From The Encyclopedia of Mormonism
Author: Heath, Harvard S.
Before seating senator-elect Reed Smoot, a member of the Quorum of the Twelve Apostles, the U.S. Senate conducted lengthy hearings into his alleged involvement in plural marriage and into the policy and government of the Church. Few events have had greater impact on the Church and its public image than the highly publicized Smoot Hearings of 1903-1907.
The 1890s had seen the Church pass through some of its most challenging times, including the tumultuous political fight for Utah statehood following the manifesto of 1890 (officially curtailing new plural marriages) and presidential amnesty for Church officers who had practiced polygamy, initiating the process of accommodation and acculturation to mainstream America. Euphoria, however, was short-lived.
The election to the U.S. Senate of Reed Smoot, a highly visible Church leader, unleashed intense anti-Mormon sentiment, which had subsided after statehood. Within a year of his election, more than 3,100 petitions arrived in Washington, D.C., protesting his seating and creating a furor that forced the Senate to examine the case. The prosecution focused on two issues: Smoot's alleged polygamy and his expected allegiance to the Church and its ruling hierarchy, which, it was claimed, would make it impossible for him to execute his oath as a United States senator. Although the proceedings focused on senator-elect Smoot, it soon became apparent that it was the Church that was on trial.
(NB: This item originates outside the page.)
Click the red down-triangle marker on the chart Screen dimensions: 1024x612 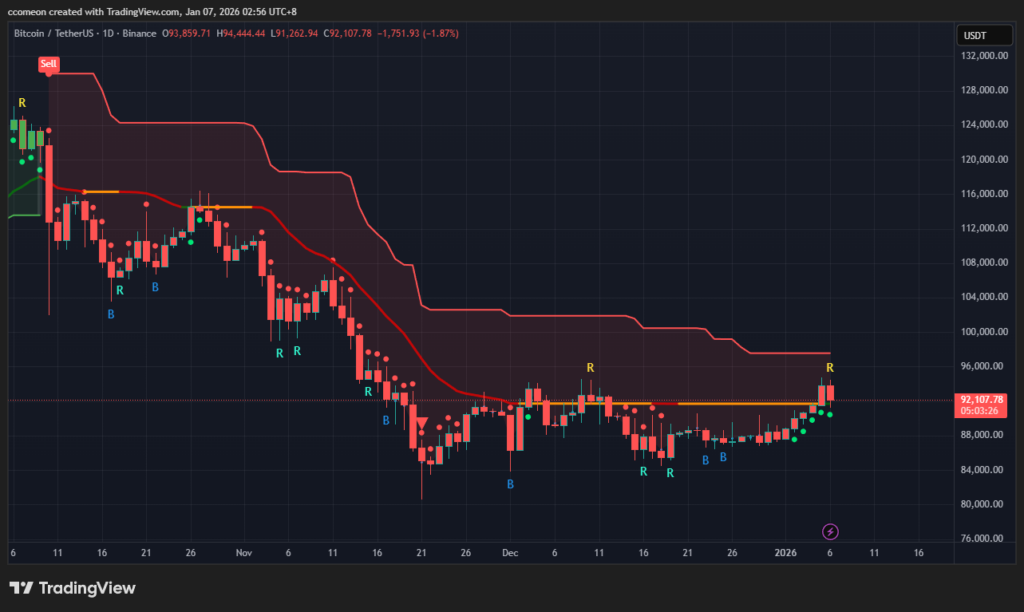coord(422,424)
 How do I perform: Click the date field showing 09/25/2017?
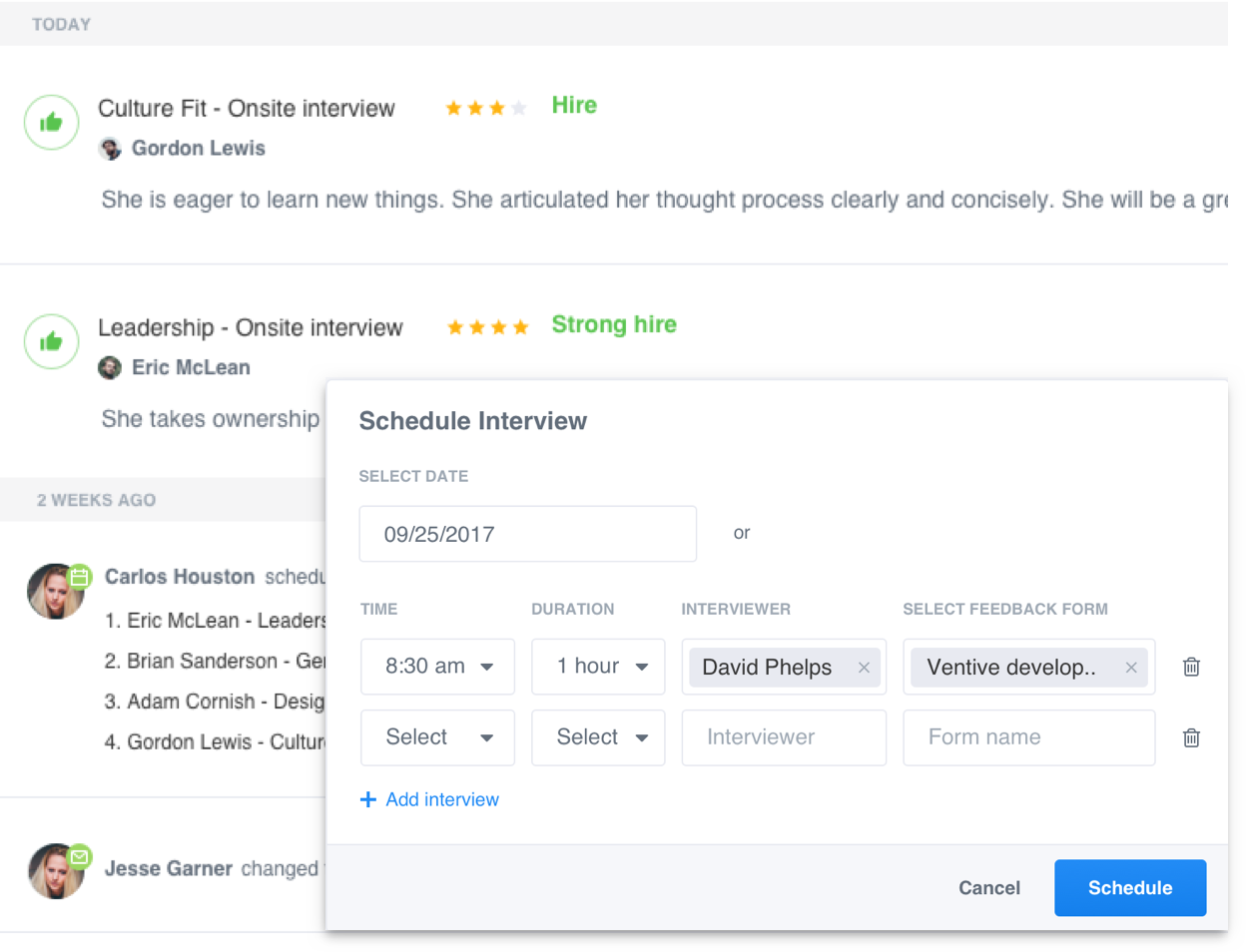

The case opened with Church leaders subpoenaed to testify as to the power the Church exerted over its members in general and over General Authorities in particular. Investigators probed into past and present polygamous relationships of leaders and lay members alike. They raised questions on points of doctrine that affected how Church members and their leaders interacted with American society at large.
Some of the testimony revealed situations and circumstances that put the Church in an unfavorable light. President Joseph F. Smith received especially harsh treatment in cross-examination. Some members of the Quorum of the Twelve refused to testify, which increased the hostility of senators already concerned about the Church's motives and conduct. Faced with intense pressure, Church leaders accepted the resignations of apostles Matthias Cowley and John W. Taylor, who were rumored to have performed plural marriages after the Manifesto. To further evidence good faith, in the annual April conference of 1904 President Smith issued a "Second Manifesto" that added ecclesiastical teeth to the Manifesto of 1890. Excommunication would now follow for those who refused to relinquish the practice of plural marriage.
Despite some damaging testimony, Senator Smoot gradually won support for three reasons. First, his character was found to be above reproach, and charges against him and the Church proved groundless. Second, U.S. President Theodore Roosevelt was sympathetic to Smoot's position; his motivation was partly personal but also political, as Senator Smoot and a Republican Utah were important to him. Third, the defense convinced a majority of senators that Smoot's apostleship would not impair his ability to put the oath of the senator first in executing his responsibilities.
The victory for Elder-Senator Smoot was a victory for the Church, providing the political legitimacy it had been seeking since 1850. It also launched a thirty-year career in the Senate that saw Senator Smoot reach the pinnacle of political success as one of the two or three most powerful senators in America during the 1920s. Perhaps more than any other individual, Reed Smoot molded and shaped the positive national image the Church was to enjoy throughout the twentieth century.
Alexander, Thomas G. Mormonism in Transition: A History of the Latter-Day Saints, 1890 -1930. Chicago, 1986.
Heath, Harvard. "Reed Smoot: The First Modern Mormon." Ph.D. diss., Brigham Young University, 1990.
Merrill, Milton R. Reed Smoot: Apostle in Politics. Logan, Utah, 1990.
United States Senate, Committee on Privileges and Elections. In the Matter of the Protests Against the Right of Hon. Reed Smoot, A Senator from the State of Utah to Hold His Seat, 4 vols. Washington, D.C., 1904-1906.